GIVEN TEXT:
Bryan Dale Harsin (born November 1, 1976) is an  American football coach who was most recently the head coach for the Auburn University Tigers. Prior to leading the Auburn Tigers, he coached the Boise State University Broncos from the 2014 season through the 2020 season where he posted a 69–19 overall record while at Boise. He began his head coaching career at Arkansas State University for the 2013 season. Harsin was the co-offensive coordinator at the University of Texas for two seasons where he played a major impact in the teams development on that side. Before leaving for Texas in 2011, Harsin was an assistant at Boise State for 10 seasons, the last five as offensive coordinator and quarterbacks coach.

From Boise, Idaho, Harsin is a graduate of Boise's Capital High School, and a former quarterback at Boise State. He was the first alumnus of Boise State to serve as the Broncos head football coach.

Playing career
--Born and raised in Boise, Harsin graduated from Capital High School and was a quarterback at Boise State University from 1995 to 1999, where he was a three-year letterman and earned a bachelor's degree in Business Management in 2000.

Coaching career

Eastern Oregon
Harsin got his start at Eastern Oregon University in La Grande, coaching running backs and quarterbacks in the 2000 season.

Boise State
In 2001, he returned to Boise State as a graduate assistant under first year coach Dan Hawkins. Harsin was hired as tight ends coach in 2002 and remained in that position through 2005. During this period the Broncos led the nation in scoring twice and remained in the top 10 scoring offenses all four years. In 2005, four Broncos tight ends combined to catch 27 passes for 298 yards and three touchdowns.

When Hawkins left BSU for Colorado, offensive coordinator Chris Petersen was promoted to head coach for the 2006 season. Harsin was moved up to offensive coordinator and quarterbacks coach, and guided the Broncos offense to an undefeated season. Running back Ian Johnson rushed for 1,713 yards and led the nation in rushing touchdowns and scoring. In 2008, Kellen Moore took over the quarterback position and under Harsin's guidance earned WAC Freshman of the Year honors, completing an NCAA freshman record 69.4 completion percentage (281–405) with 25 touchdown passes and only 10 interceptions.

During Harsin's tenure as offensive coordinator, Boise State posted a 61–5 () record, which included two undefeated seasons and two Fiesta Bowl victories, over Oklahoma (2007) and TCU (2010).

PROBLEM REQUIREMENTS: Print the passage on Bryan Harsin exactly, everything from "Playing career" down to "Management in 2000.". The data that comes next is separate material and has no connection to the passage on Bryan Harsin.

ENTRIES SHOWN:
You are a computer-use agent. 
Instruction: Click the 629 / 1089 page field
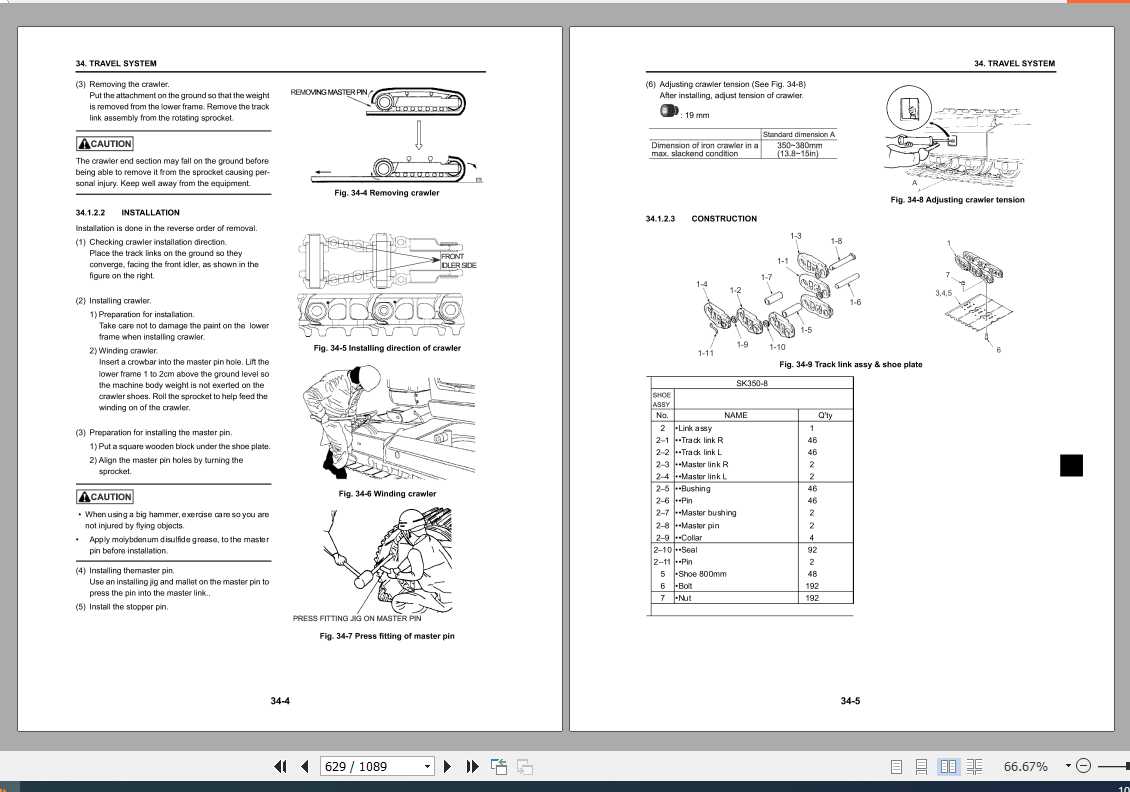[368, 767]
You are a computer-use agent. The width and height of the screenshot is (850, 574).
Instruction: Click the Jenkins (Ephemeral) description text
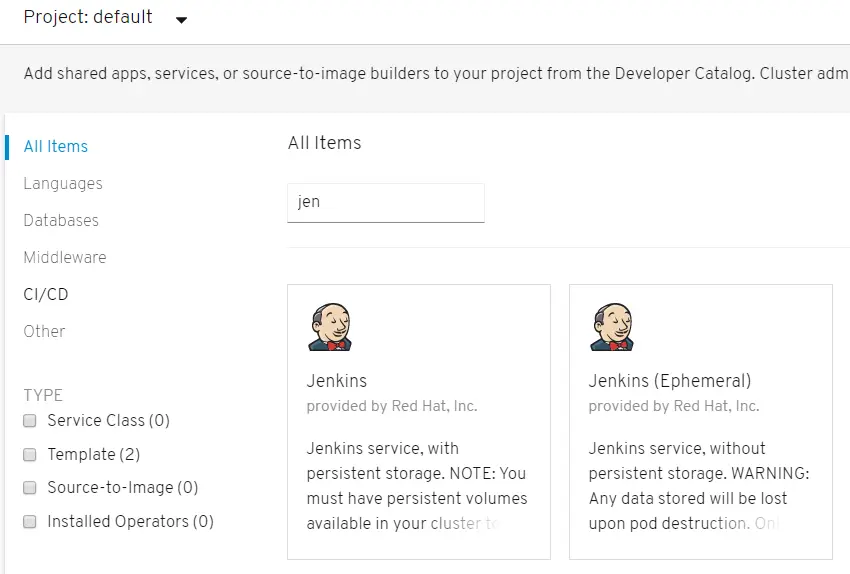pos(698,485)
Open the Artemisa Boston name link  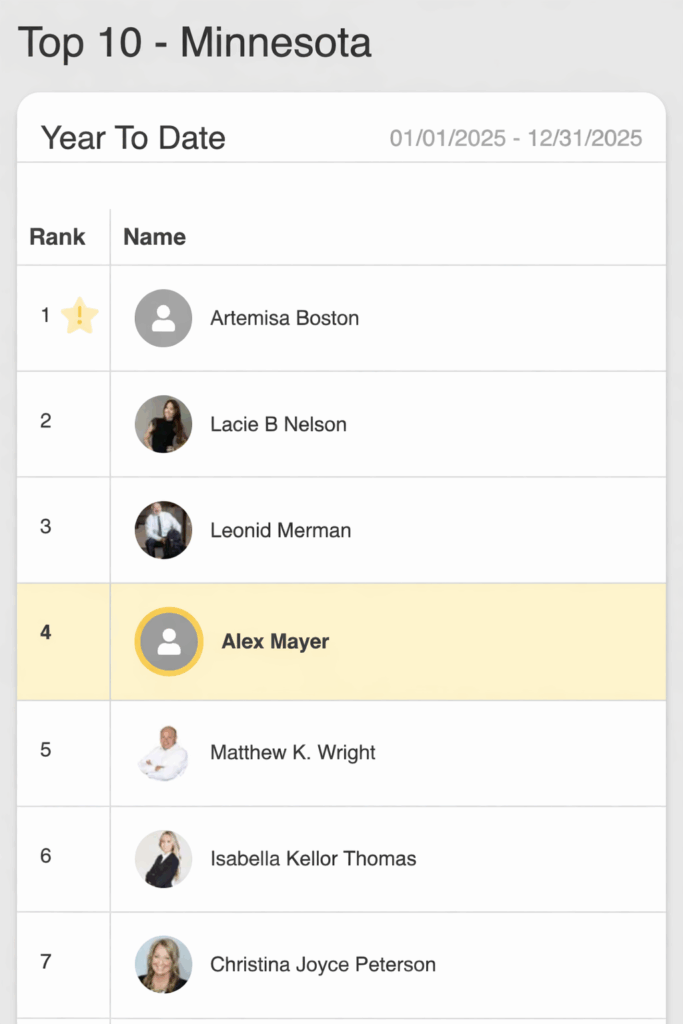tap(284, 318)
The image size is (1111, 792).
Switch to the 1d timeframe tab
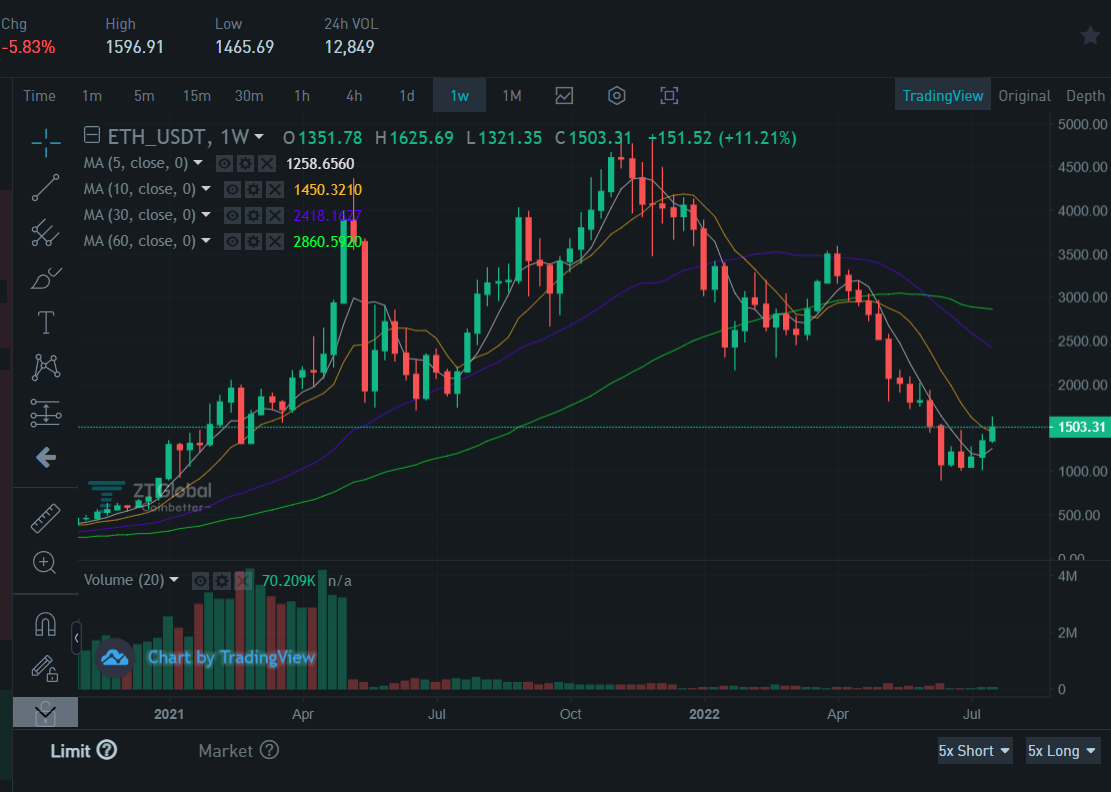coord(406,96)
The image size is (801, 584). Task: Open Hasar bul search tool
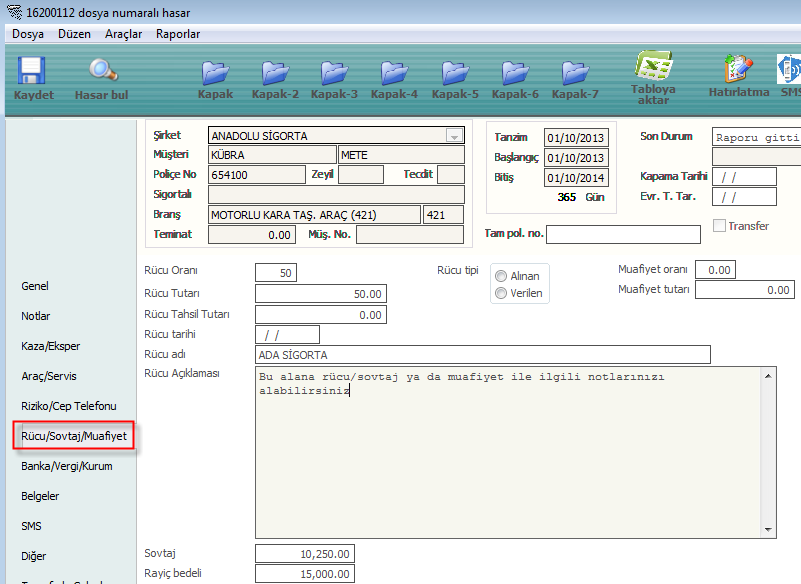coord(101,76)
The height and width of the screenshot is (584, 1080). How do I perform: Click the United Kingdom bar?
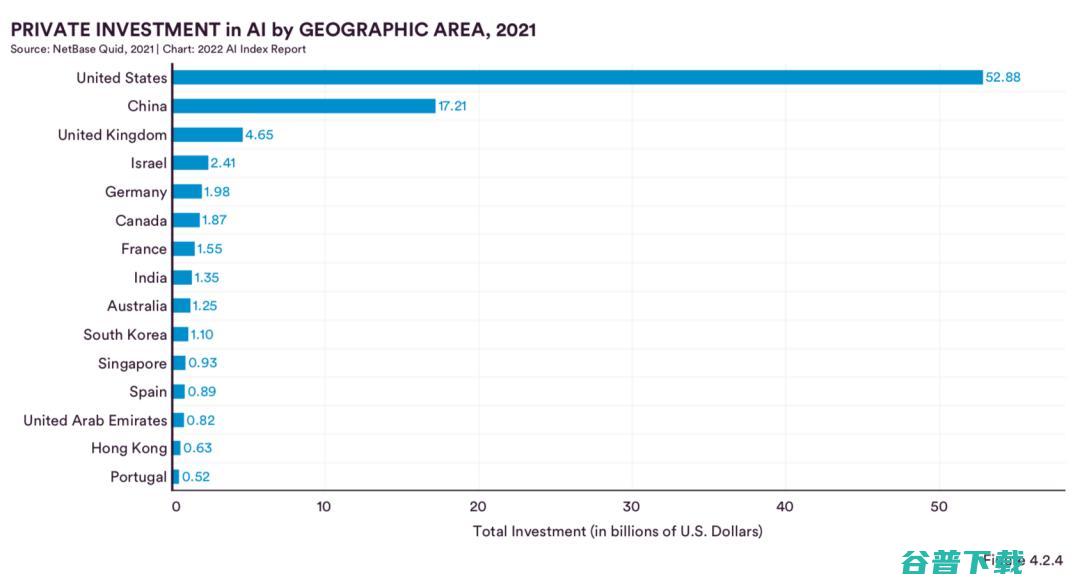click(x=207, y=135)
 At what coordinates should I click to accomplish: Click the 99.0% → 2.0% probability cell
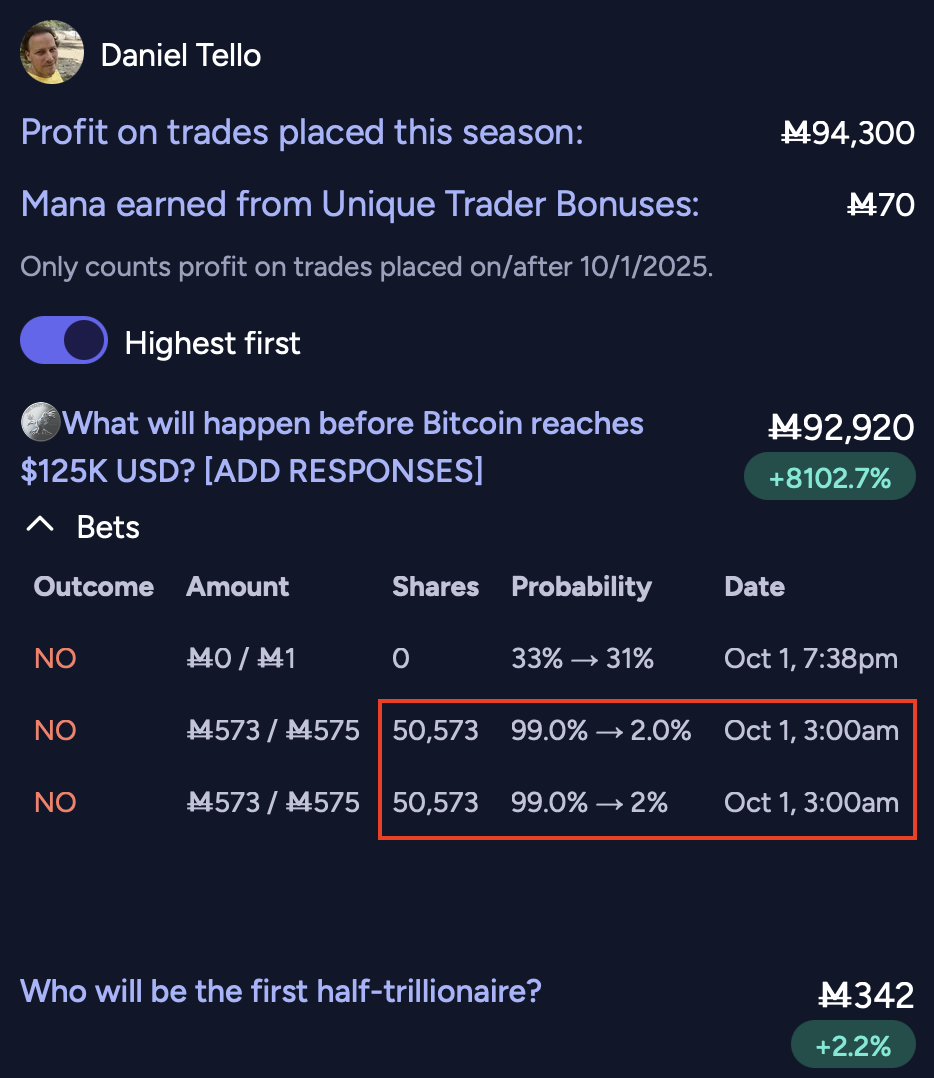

SOLVED EXERCISE:
Playing career
--Born and raised in Boise, Harsin graduated from Capital High School and was a quarterback at Boise State University from 1995 to 1999, where he was a three-year letterman and earned a bachelor's degree in Business Management in 2000.